Since the SAR, significant improvements have been achieved in the areas of development and understanding of the nested regional climate modelling technique. These include many new RCM systems, multiple nesting, coupling with different components of the climate system and research into the effects of domain size, resolution, boundary forcing and internal model variability. As a result, a number of RCM systems are currently available with the capability of high-resolution, multi-decadal simulations in a variety of regional settings. Nested RCMs have shown marked improvements in their ability to reproduce present day average climate, with some of this improvement due to better quality driving fields provided by GCMs. Seasonal temperature and precipitation biases in state-of-the-art RCMs are generally less than 1 to 2°C and a few percent to 50 to 60 % of observed precipitation, respectively, over regions of size 105 to 106 km2. However, it is imperative for the effective use of RCMs in climate change work that the quality of GCM large-scale driving fields continues to improve. Research aiming at reducing systematic errors in both GCMs and RCMs should be carried out. With significantly improved model systems the evidence, so far, indicates that improved regional climate change simulations can be produced in the near future.
The analysis of RCM simulations has extended beyond simple averages to include higher-order climate statistics, and has indicated that RCMs can effectively reproduce interannual variability when driven by good quality forcing fields. However, more anlysis and improvements are needed of the model performance in simulating climate variability at short time-scales (daily to sub-daily).
A serious problem concerning RCM evaluation is a general lack of good quality high-resolution observed data. In many areas, observations are extremely sparse due to complex geography or remoteness of settings. In addition, only a little work has been carried out on how to use point measurements to evaluate the grid-box mean values from a climate model, especially when using sparse station networks. This limits the ability to assess model skill in complex terrain and remote regions. It is essential for the advancement of regional climate understanding and modelling, that more research aiming at improving the quality of data for model evaluation is performed.

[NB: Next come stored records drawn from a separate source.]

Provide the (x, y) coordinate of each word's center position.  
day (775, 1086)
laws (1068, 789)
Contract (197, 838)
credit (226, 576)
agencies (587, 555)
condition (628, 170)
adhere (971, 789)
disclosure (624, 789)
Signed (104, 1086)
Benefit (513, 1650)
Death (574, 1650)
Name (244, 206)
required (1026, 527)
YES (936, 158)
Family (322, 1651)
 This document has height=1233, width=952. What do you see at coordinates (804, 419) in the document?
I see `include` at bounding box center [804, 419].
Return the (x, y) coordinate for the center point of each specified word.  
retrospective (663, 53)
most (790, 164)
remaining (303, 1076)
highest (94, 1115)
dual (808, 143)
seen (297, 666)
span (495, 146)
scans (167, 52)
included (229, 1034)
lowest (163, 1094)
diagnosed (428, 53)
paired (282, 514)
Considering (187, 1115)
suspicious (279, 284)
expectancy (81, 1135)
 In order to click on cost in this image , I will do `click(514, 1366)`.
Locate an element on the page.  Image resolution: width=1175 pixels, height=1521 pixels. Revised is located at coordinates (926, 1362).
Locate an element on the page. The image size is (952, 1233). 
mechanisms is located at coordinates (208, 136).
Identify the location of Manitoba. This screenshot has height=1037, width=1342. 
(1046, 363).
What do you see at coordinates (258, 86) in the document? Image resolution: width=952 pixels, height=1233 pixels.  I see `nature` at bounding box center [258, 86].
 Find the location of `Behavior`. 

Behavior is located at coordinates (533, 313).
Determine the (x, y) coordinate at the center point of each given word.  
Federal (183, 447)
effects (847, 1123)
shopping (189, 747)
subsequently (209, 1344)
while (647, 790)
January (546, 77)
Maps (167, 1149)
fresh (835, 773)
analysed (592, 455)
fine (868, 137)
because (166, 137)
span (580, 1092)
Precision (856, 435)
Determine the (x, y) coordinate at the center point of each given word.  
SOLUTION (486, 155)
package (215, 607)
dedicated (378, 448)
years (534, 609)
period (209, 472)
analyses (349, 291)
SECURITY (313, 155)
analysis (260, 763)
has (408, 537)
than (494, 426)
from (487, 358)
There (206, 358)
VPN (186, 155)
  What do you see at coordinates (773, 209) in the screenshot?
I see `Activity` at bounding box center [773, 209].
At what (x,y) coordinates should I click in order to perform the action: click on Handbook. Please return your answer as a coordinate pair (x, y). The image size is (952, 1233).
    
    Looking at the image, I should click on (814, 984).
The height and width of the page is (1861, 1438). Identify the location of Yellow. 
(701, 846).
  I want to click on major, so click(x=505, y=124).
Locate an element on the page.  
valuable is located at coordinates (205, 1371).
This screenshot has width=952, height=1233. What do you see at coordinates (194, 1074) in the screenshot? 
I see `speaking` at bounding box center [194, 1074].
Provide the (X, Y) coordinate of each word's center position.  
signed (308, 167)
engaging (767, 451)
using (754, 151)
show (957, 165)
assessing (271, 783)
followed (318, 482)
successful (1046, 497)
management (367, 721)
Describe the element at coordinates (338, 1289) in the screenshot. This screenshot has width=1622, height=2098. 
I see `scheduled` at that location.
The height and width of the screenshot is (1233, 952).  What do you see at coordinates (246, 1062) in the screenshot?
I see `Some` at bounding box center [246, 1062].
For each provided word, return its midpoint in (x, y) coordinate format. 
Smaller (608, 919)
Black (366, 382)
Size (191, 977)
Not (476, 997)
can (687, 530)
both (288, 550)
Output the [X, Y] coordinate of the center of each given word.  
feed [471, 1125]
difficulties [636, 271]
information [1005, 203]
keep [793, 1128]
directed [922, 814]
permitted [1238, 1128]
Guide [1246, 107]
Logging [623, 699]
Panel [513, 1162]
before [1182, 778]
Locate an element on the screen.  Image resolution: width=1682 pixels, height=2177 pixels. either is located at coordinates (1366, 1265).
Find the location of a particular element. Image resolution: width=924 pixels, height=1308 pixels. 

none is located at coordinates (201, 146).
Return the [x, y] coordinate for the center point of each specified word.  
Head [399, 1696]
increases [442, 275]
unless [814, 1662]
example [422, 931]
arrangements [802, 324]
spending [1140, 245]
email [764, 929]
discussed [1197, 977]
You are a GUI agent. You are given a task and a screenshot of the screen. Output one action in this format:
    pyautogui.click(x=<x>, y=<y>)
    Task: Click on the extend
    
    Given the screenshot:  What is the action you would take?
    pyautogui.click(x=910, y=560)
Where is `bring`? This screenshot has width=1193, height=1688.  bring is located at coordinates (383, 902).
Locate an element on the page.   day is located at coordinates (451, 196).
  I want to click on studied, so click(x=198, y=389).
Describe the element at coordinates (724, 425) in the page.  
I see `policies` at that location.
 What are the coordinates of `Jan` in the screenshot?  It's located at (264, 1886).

Overall, the evidence is strong that regional models consistently improve the spatial detail of simulated climate compared to GCMs because of their better representation of sub-GCM grid scale forcings, especially in regard to the surface hydrologic budget. This is not necessarily the case for region-averaged climate. The increased resolution of RCMs also allows the simulation of a broader spectrum of weather events, in particular concerning higher order climate statistics such as daily precipitation intensity distributions. Analysis of some RCM experiments indicate that this is in the direction of increased agreement with observations.
Several RCM studies have been important for understanding climate change processes, such as the elevation signature of the climate change signal or the effect of climate change at the river catchment level. However, a consistent set of RCM simulations of climate change for different regions which can be used as climate change scenarios for impact work is still not available. Most RCM climate change simulations have been sensitivity and process studies aimed at specific goals. The need is there to co-ordinate RCM simulation efforts and to extend studies to more regions so that ensemble simulations with different models and scenarios can be developed to provide useful information for impact assessments. This will need to be achieved under the auspices of international or large national programmes. Within this context, an important issue is to provide RCM simulations of increasing length to minimise limitations due to sampling problems.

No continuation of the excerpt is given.